Dans un article de 2004 sur la sécurité internationale, publié par la revue Futuribles[1], j’explorais quels étaient les différents scénarios pour le Japon et considérais les choix de son horizon énergétique. Depuis 2004, la géopolitique du monde a changé et d’aucuns disent qu’elle est devenue certaine. La sécurité internationale et ses règles du jeu ont évolué, et celles-ci se sont endurcies. De ce point de vue, comment le Japon qui a externalisé sa sécurité aux États-Unis, lié sa croissance par les exportations à la Chine et dans une moindre mesure, ses besoins énergétiques à la Russie, peut-il réagir ?

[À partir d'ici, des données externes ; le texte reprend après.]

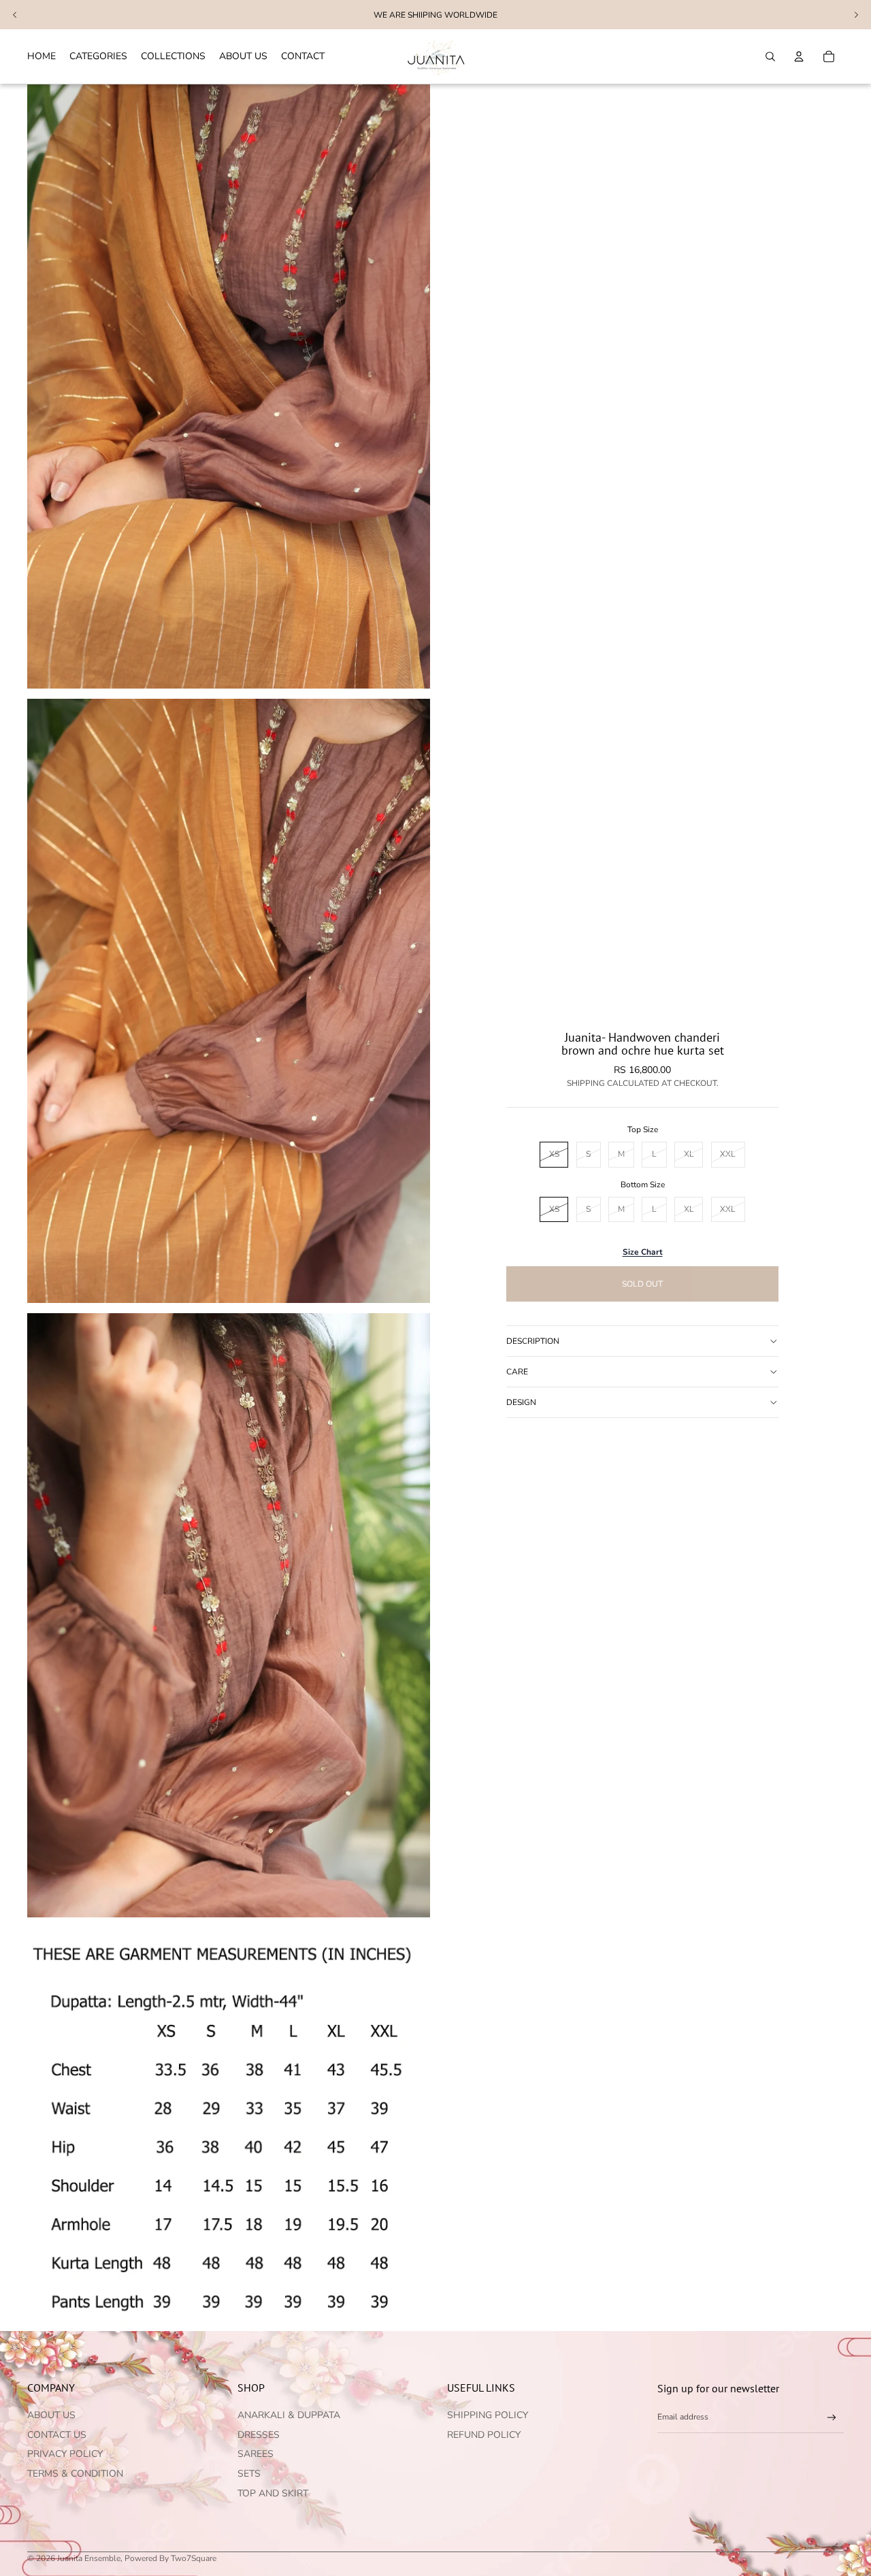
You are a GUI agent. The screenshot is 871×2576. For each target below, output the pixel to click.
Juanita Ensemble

Si les effets de mémoire peuvent jouer des tours à l’analyse géopolitique, la question énergétique reste centrale et stratégique. Ici intervient l’idée de dresser ce seuil stratégique pour le Japon depuis le 24 février 2022, plongé sous les feux de la guerre en Ukraine. Quels repères pour l’intérêt national du Japon ? Reconnaissons-le sans ambages c’est un débat largement esquissé depuis quatre-vingts ans. Ensuite, et c’est peut-être le plus essentiel à rappeler, le Japon a oublié ses intérêts nationaux dès qu’il a été occupé en 1945, car les gens étaient plus préoccupés par leur survie que par l’intérêt national.

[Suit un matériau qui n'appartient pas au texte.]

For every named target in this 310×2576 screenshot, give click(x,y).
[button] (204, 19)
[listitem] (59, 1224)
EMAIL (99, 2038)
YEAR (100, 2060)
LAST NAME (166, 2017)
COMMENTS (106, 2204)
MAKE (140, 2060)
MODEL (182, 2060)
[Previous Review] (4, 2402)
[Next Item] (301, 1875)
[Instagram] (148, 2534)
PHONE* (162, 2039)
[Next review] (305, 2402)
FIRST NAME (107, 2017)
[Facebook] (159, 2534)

Quand on regarde la politique extérieure du Japon, il faut d’abord regarder ce qu’il y a au sein de la société japonaise tout entière dominée simultanément, sous l’influence du mercantilisme et du pacifisme japonais.
Bien entendu, la guerre en Ukraine oblige non seulement le Japon, mais l’ensemble des pays à regarder la réalité énergétique : certains sont moins dans le péril de cette situation que le Japon lorsqu’on analyse les rapports de force, avec en arrière-plan des incertitudes économiques et géopolitiques.
Face à ce moment majeur pour la politique énergétique du Japon dont la marge de manœuvre est étroite, l’article propose d’éclairer cette nouvelle situation et de se replonger dans la prospective stratégique qui donne parfois l’impression de regarder ce moment dans un miroir. Dans la première partie de ce texte, j’essaierai d’abord d’expliciter ces contraintes, la dépendance qui les sous-tend, de clarifier le rapport de force à partir de la connaissance du passé et du présent. Dans la seconde partie, je m’efforcerai d’abord de montrer en quoi la prospective permet de détecter les nouveaux enjeux et d’exposer aussi simplement que possible les différentes options des choix stratégiques. Affirmation élémentaire certes, mais que la guerre en Ukraine révèle utile de rappeler sur le long terme : l’enjeu n’est plus seulement la sécurité énergétique du Japon, mais la sécurité énergétique du monde.
Court terme : le Japon maillon faible du G7
Le 24 février 2022, le monde entier a pu assister médusé au retour de la guerre de grande intensité sur le sol européen par l’invasion russe du territoire ukrainien. Qu’il s’agisse ou non d’une situation déjà connue en 2014 avec l’annexion de la Crimée, c’est une rupture proprement historique entre la Russie et le monde occidental. À cet égard, la recomposition énergétique des équilibres de puissance en cours a conduit le Japon à une première interrogation d’intérêt national crucial : fallait-il prendre le pas des sanctions économiques des puissances occidentales tout en assumant des pertes financières colossales ou bien assumer les risques de continuer « business as usual », en contribuant à armer financièrement la Russie ?[2]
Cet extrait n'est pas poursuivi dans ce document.